In this report, we investigate the mechanism and driving force of the ablation process that follows 2 or 3 photon fs laser excitation of alkali halides under the intermediate range of photoexcitation F ~100 mJ cm−2. This range has not been fully explored and it is critical to separate novel electronic factors related to Pauli repulsion forces from multiphoton ionization effects. We performed single-shot fs electron diffraction (FED) to track the structural changes associated with laser-driven lattice disruption in this critical fluence regime. This information is complemented by fs optical reflectivity to fully resolve the dynamics and by ion detection studies to link bulk structural and electronic changes to the nature of the ablation process. Our results provide clear evidence of the fast optical and structural changes in alkali halide materials, indicating the development of a lattice-disordering process followed by the expulsion of large clusters and/or fragments. We found that fragmentation remains quite significant even at the moderate laser fluences. For instance, half-a-micron-deep craters are formed in polycrystalline KI sample using single 400 nm pulses with a fluence value of 60 mJ cm−2. The amount of absorbed energy (2–4% of the incident) is insufficient in this case to melt the sample, confirming the nonthermal character of the ablation mechanism.

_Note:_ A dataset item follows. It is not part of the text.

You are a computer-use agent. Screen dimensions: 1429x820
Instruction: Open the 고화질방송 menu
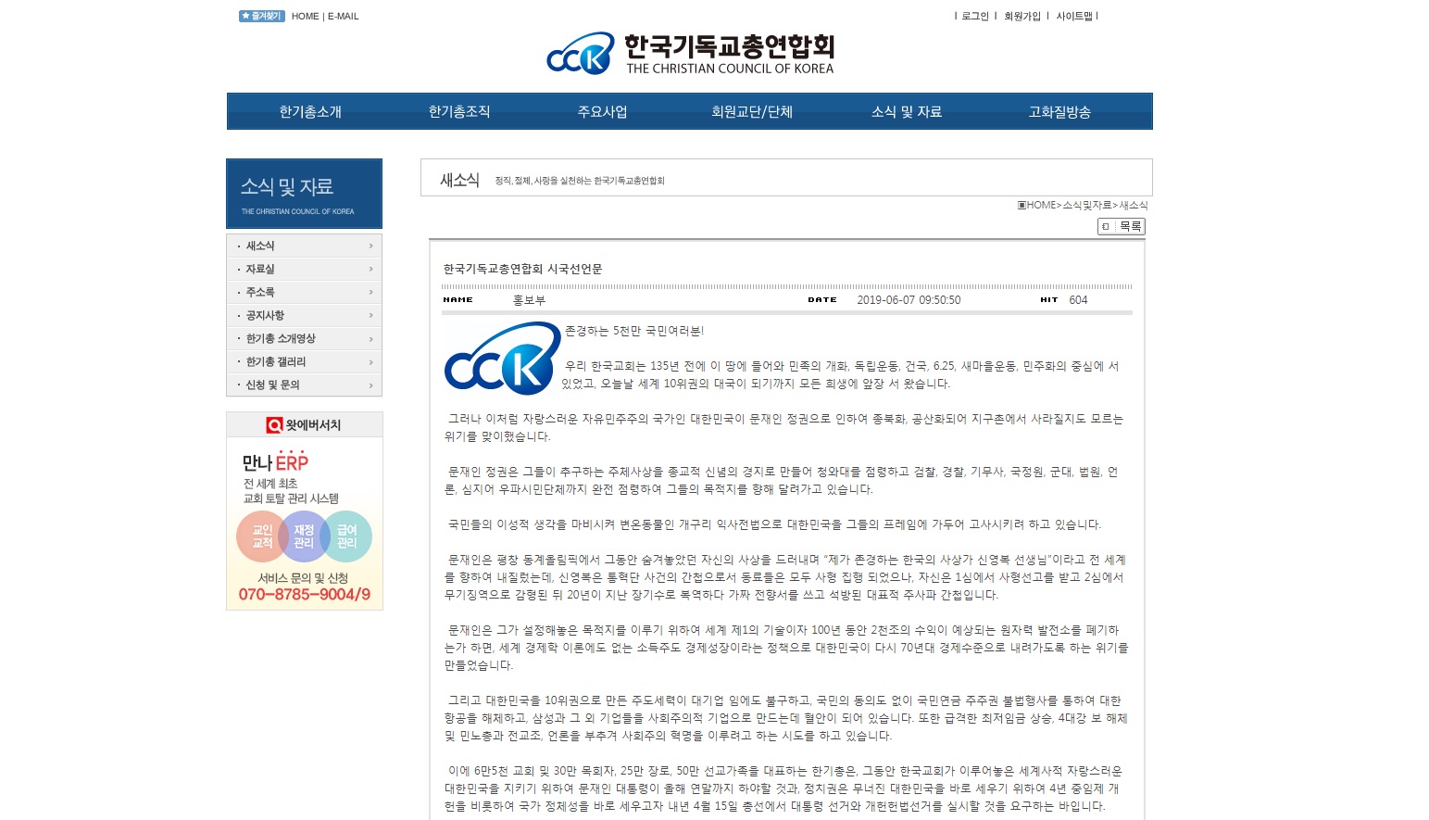point(1059,112)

Fs optical reflectivity and ion detection in silicon

We present our results alongside time-dependent reflectivity changes and ion detection measurements obtained for Si, chosen as a reference system because its fs laser melting and ablation processes are well characterized29,30,31,32,33,34,35. Thermal melting for Si is expected to occur for F in the range of 35–70 mJ cm−2, which shows up as an increase in reflectivity during the first ~5 ps (black traces in Fig. 1a) owing to the onset of metallic character caused by the formation of liquid Si36. Laser fluences of 70–100 mJ cm−2 correspond to about 9% of valence carrier excitation and are known to trigger a much faster nonthermal disordering process that takes place on a timescale of 200–400 fs36,37,38,39,40,41. This effect correlates with a very sharp increase in reflectivity observed in the sub-500 fs temporal span (red trace in Fig. 1a). The decrease in reflectivity occurring on the 100 ps timescale is due to surface removal caused by ablation processes that correspond to the spallation, phase explosion and fragmentation of the material. A similar response, which is more pronounced in terms of reflectivity changes, is observed42,43,44 for F higher than 200 mJ cm−2 (see blue and magenta traces in Fig. 1a). This latter observation correlates with the first ablation threshold, Fabl, determined in our ion detection measurements (see Fig. 2a). For F>Fabl≈200 mJ cm−2, the detection of positively charged fragments from Si is evident. There is in general good agreement between our time-resolved reflectivity and ion detection measurements, and previous studies30 on laser-induced surface disordering of Si. As shown in Fig. 2a, increasing the incident fluence above 800 mJ cm−2 results in a dramatic enhancement of the ion yield. This new threshold fluence, Fplasma, was attributed to the formation of gaseous plasma. According to the literature44, this process becomes dominant at F>1 J cm−2. In summary, we have found, through ion detection measurements, two ablation thresholds (Fabl≈200 mJ cm−2 and Fplasma≈800 mJ cm−2) for Si that concur with previous findings34,35,42.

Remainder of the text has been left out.